In November 1865, the last Confederate troops surrendered. Now a man without a country, Maury approached Emperor Ferdinand Maximilian in Mexico, peddling a campaign to recruit former Confederates and freed Blacks to establish a slaveholding settlement. His scheme foundered. In June 1867 the Mexican opposition executed Maximilian, by which time Maury had found his way to England. In 1870, with ire against ex-Confederates ebbing, he returned to the United States and went to work at Virginia Military Institute in Lexington, home of the institution that became  Washington and Lee University, presided over by Robert E. Lee until his death in 1870. Maury drew the job of surveying Virginia resources to rebuild the devastated state. But he did not live much longer, dying in 1873. 

Until then, Maury promoted broad collection of weather data—an inventory of patterns and forecasts as useful to farmers as maritime data had been to shippers. Formal collection and distribution of weather reports by telegraph began around 1870. Like the National Weather Service, Maury’s books, including his 1855 The Physical Geography of the Sea, survived him.
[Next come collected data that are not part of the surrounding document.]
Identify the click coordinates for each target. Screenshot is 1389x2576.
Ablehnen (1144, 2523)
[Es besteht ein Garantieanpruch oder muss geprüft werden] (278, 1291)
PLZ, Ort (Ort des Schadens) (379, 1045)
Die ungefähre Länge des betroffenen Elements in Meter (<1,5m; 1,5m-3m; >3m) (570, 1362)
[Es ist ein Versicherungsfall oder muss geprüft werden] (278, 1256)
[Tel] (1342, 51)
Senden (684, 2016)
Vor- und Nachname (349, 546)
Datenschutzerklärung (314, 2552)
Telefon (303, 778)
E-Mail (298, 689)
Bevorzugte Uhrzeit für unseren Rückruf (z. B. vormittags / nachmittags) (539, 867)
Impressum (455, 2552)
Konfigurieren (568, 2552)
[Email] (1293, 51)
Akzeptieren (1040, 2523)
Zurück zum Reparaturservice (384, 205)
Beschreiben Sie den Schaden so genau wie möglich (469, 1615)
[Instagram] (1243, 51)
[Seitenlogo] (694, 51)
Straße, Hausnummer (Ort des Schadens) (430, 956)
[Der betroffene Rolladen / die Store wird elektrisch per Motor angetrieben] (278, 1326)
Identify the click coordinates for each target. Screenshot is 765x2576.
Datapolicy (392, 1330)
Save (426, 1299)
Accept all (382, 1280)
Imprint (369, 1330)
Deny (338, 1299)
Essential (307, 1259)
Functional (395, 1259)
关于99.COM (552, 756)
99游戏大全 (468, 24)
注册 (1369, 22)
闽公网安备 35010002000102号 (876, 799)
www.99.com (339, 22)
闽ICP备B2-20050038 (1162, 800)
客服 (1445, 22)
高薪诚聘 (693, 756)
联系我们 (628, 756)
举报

A memorable passage likened the earth’s surface to the bed of an invisible ocean of atmosphere. (Jules Verne reportedly consulted the book.) Maury wove his Christian beliefs into his observations, creating a religio-mystical tone that irritated some who questioned his scientific bona fides. Yet his insights remain trenchant—”it is the girdling encircling air that makes the whole world kin”—and vivid: “…without atmosphere,” he wrote, “the bald earth, as it revolved on its axis, would turn its tanned and weakened front to the full and unmitigated rays of the lord of the day.” 

For promoters of the Lost Cause—the ideology that imagined a valiant, chivalric South pulverized by its industrial foe’s superior resources and troop numbers—Maury was an attractive hero, esteemed worldwide yet also an unrepentant White supremacist. His name peppers roads and schools, including Maury Hall at the U.S. Naval Academy in Annapolis, Maryland. Wealthy preservationist Elvira Worth Moffitt led a long campaign to erect a Maury memorial on Richmond’s Monument Avenue. “Pathfinder,” dedicated in 1929 on Armistice Day—a nod toward reconciliation—portrayed Maury as a thoughtful navigator. Maury’s unrelenting fealty to expanding slaveholding into what he called the “American Mediterranean” has come to tarnish his scientific legacy. In the summer of 2020, when Mayor Levar Stoney ordered the removal of Confederate monuments and symbols from perches throughout the city, “Pathfinder” was among them.